Холмс кивнул и пустил к потолку огромное сизое кольцо дыма.
— Этот тип на редкость отвратителен, не так ли? Не думаю, что встречал когда-либо прежде человека, на чьём лице зло запечатлелось бы более явственно, а в Лондоне я видал самых худших представителей рода человеческого. Но это ничего нам не даёт. — Он поднялся и направился в свою спальню.
— Куда вы? — поднялся и я.
— Куда вам не надо, — бросил он через плечо. Дверь за ним закрылась.
Ответ Холмса был столь резок и неожидан, что на миг я совершенно опешил и никак не отреагировал. По зрелом размышлении, однако, я решил не обижаться, поскольку было очевидно, что подобное поведение Холмса объяснялось сильнейшим переутомлением. Напряжённая деятельность на протяжении двух прошедших дней взвалила на его ослабевший организм гораздо большее бремя, нежели я представлял. Охваченный внезапным страхом, я посмотрел на каминную полку, однако с облегчением обнаружил, что его склянка с кокаином и сафьяновый футляр, где мой друг хранил шприц для подкожных инъекций, остались на месте. Его здоровье и без дополнительного пристрастия к наркотику, о котором я уже упоминал в своей летописи, пребывало в опасном состоянии. Рассудив, что на данный момент спальня является для Холмса наилучшим местом, я решил больше к этой теме не возвращаться, а закурил папиросу и уселся, чтобы хорошенько поразмыслить над загадкой, которой мы занимались. Ни до чего путного я, конечно же, так и додумался, а лишь заработал себе кашель. Я бросил в камин окурок уже третьей папиросы, когда дверь спальни Холмса открылась и в комнату вошёл поразительный субъект.

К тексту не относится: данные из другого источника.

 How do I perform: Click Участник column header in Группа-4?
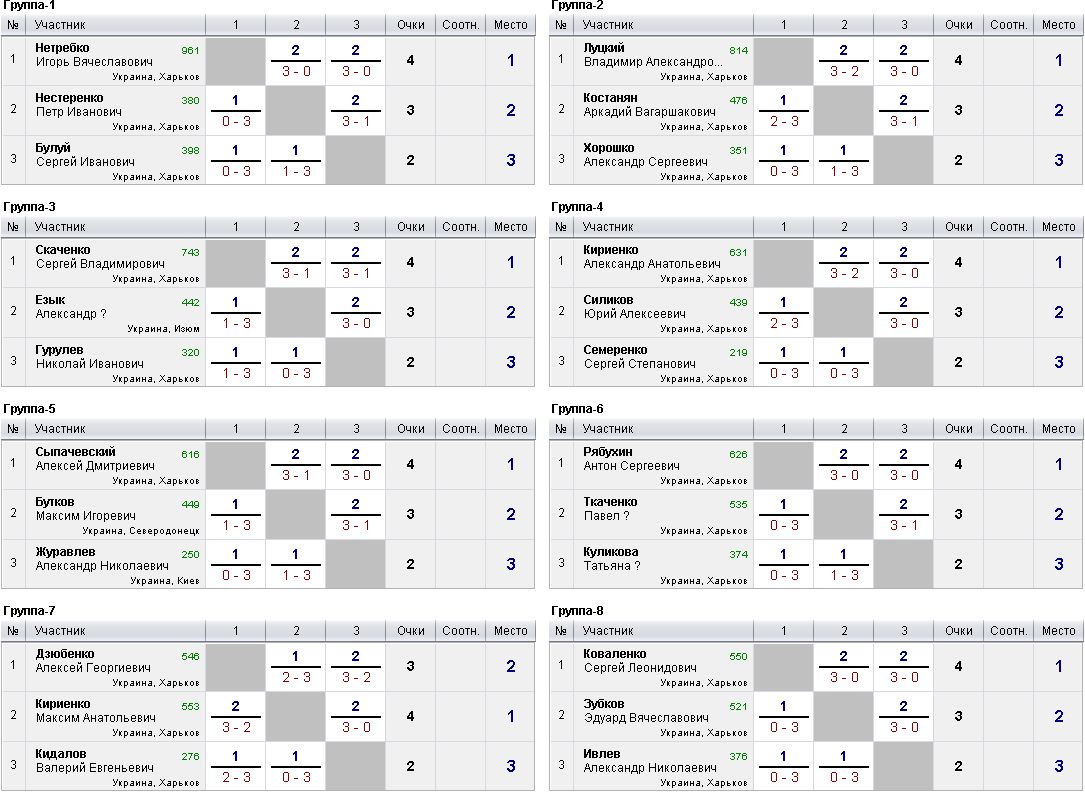[x=608, y=227]
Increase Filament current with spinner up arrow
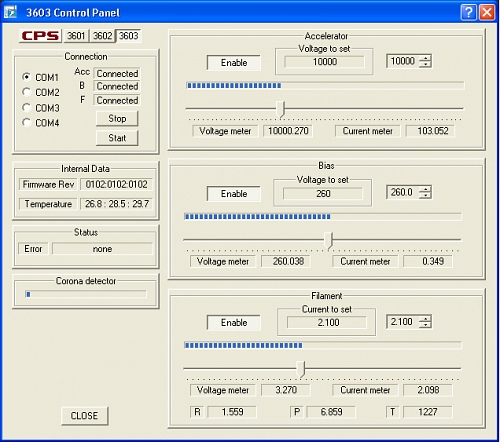This screenshot has height=442, width=500. point(425,319)
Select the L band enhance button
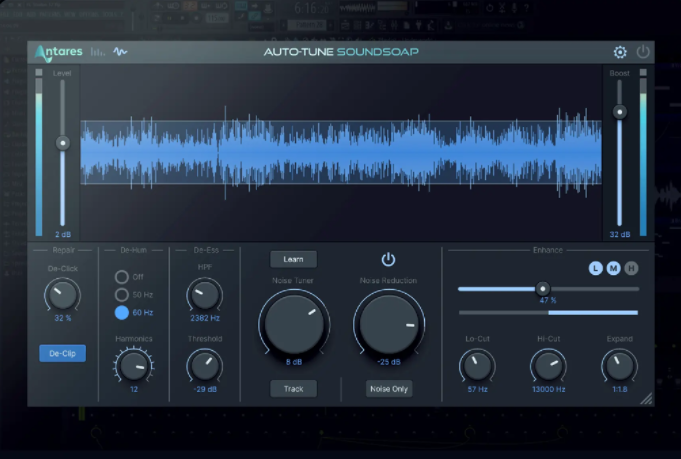Image resolution: width=681 pixels, height=459 pixels. pos(596,268)

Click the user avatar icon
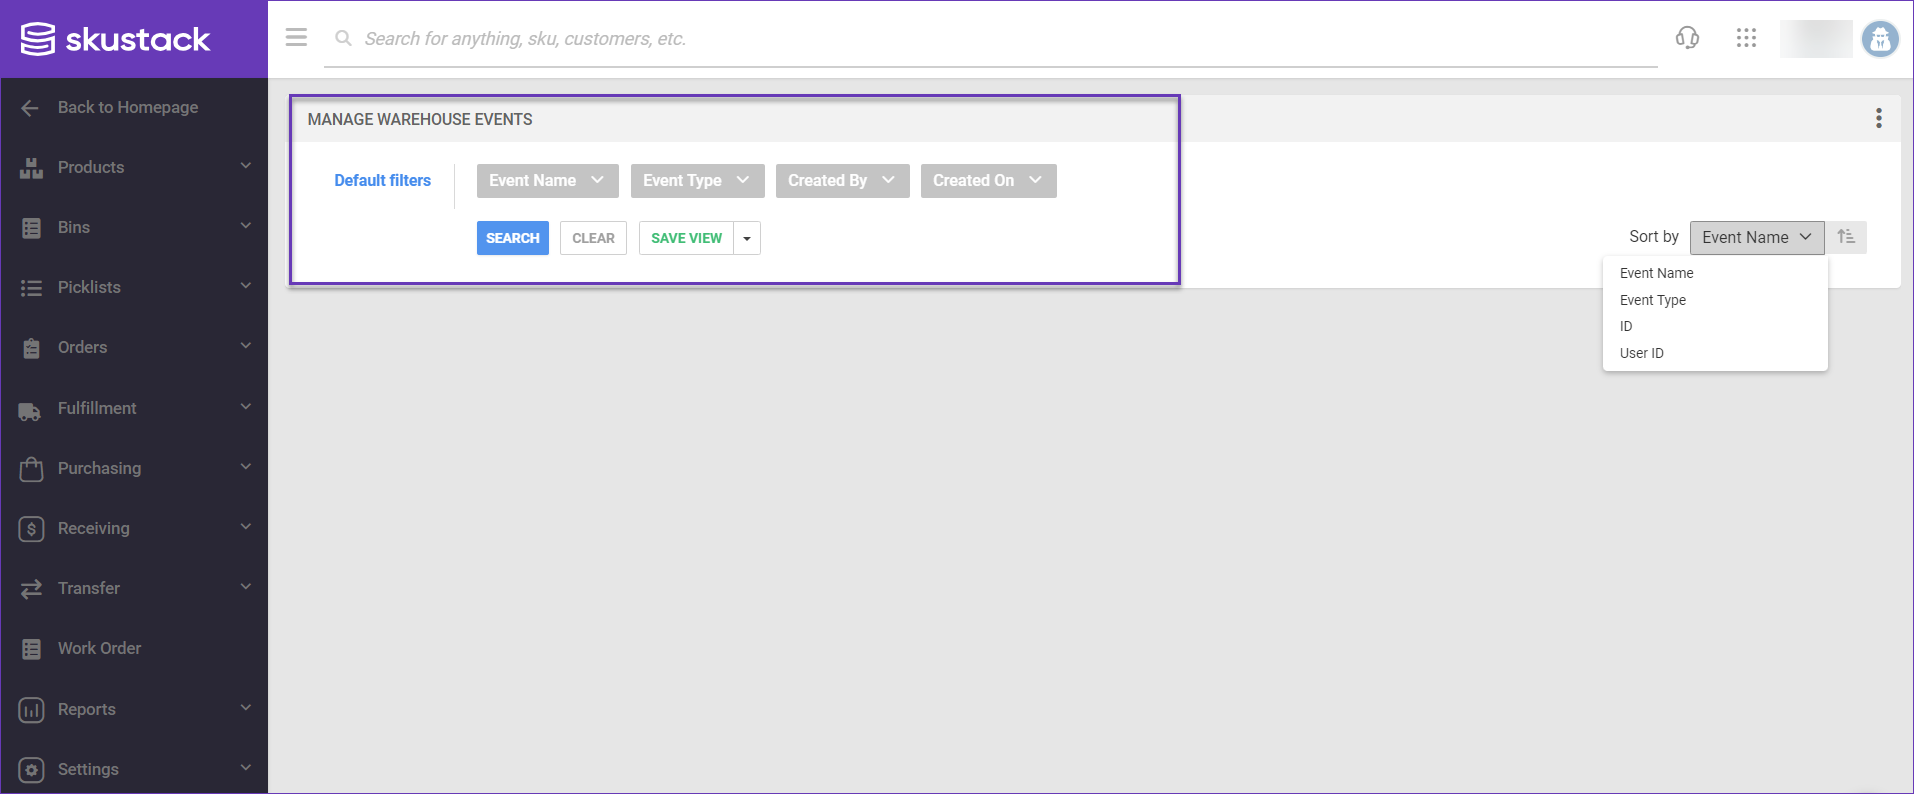(1879, 39)
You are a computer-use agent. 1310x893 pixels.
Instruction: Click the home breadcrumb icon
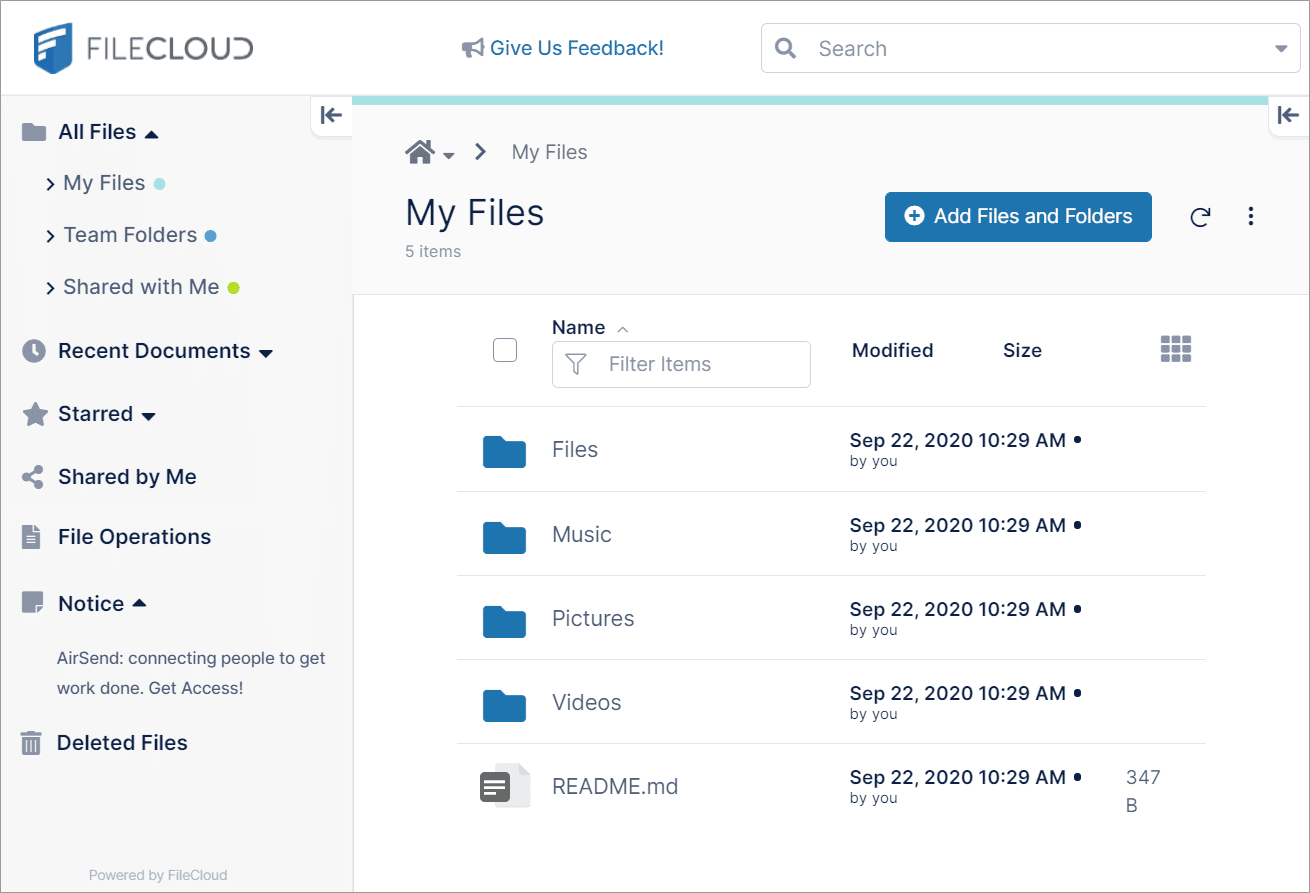419,151
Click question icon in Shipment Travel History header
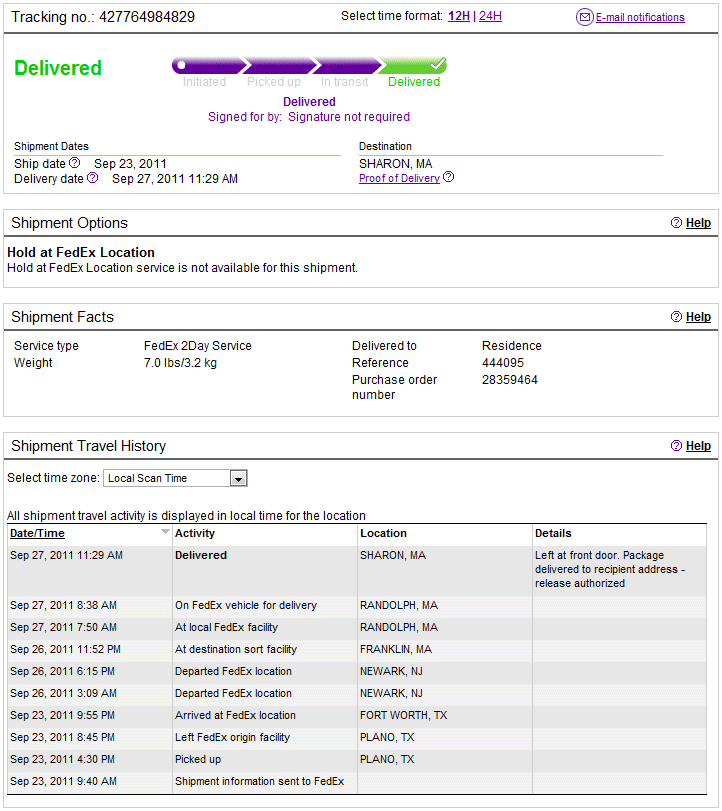Viewport: 722px width, 811px height. (x=676, y=446)
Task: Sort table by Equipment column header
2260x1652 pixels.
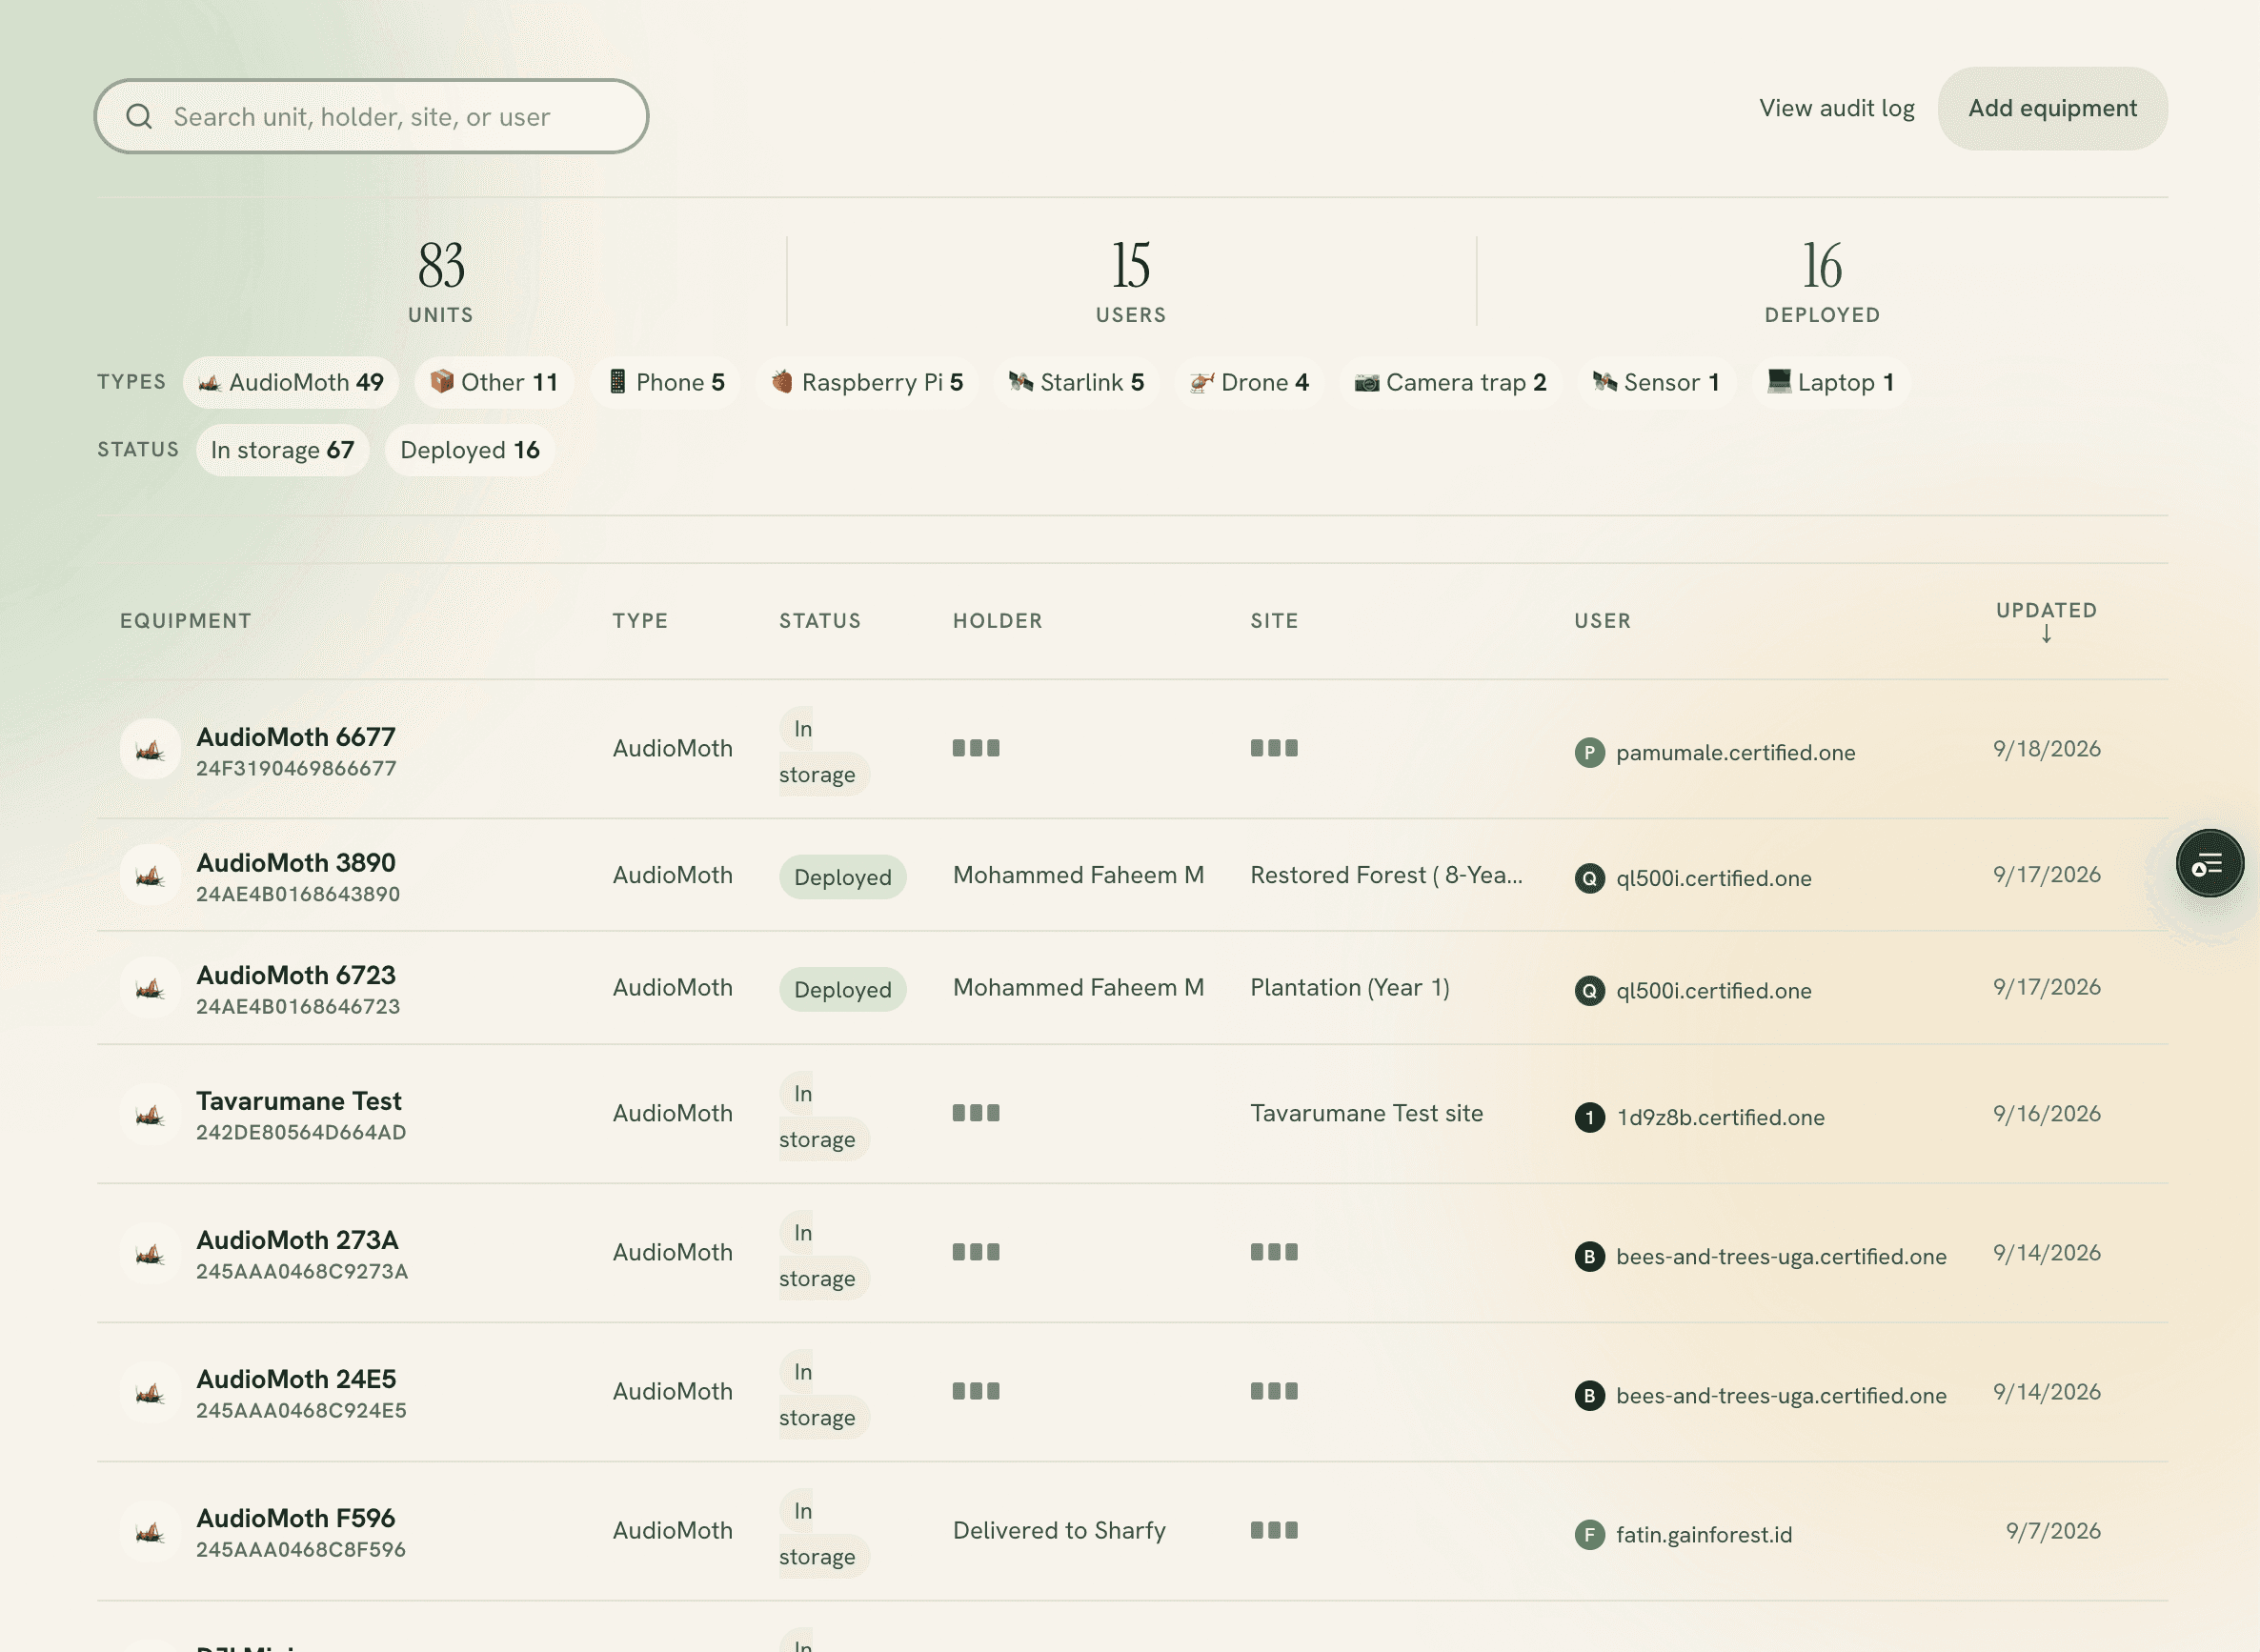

На вид это был матрос-индиец, один из тех туземцев, что трудятся в морях Ост-Индии. Из-под малинового платка с худого и коричневого, словно кора хинного дерева, лица на меня вызывающе уставился единственный здоровый глаз, другой же был скрыт засаленной чёрной повязкой, из-под которой через всю левую щёку к углу зловещего рта рваным полумесяцем шёл ужасный белёсый шрам. Изо рта торчал окурок толстой чёрной сигары, временно потушенный. Одеяние этого странного человека было грубым и перепачканным смолой, а из брезентовых башмаков торчали большие пальцы. Не будь я на сто процентов уверен, что Холмс был в своей комнате один и что попасть в неё можно только через ту самую дверь, в которую он до этого и вошёл, я ни за что не признал бы своего друга в том бродяге, что предстал сейчас предо мной. Всем своим обликом, с головы до пят, он отнюдь не внушал доверия: не хотел бы я, чтобы подобный тип оказался у меня за спиной где-нибудь в переулке Ист-Энда.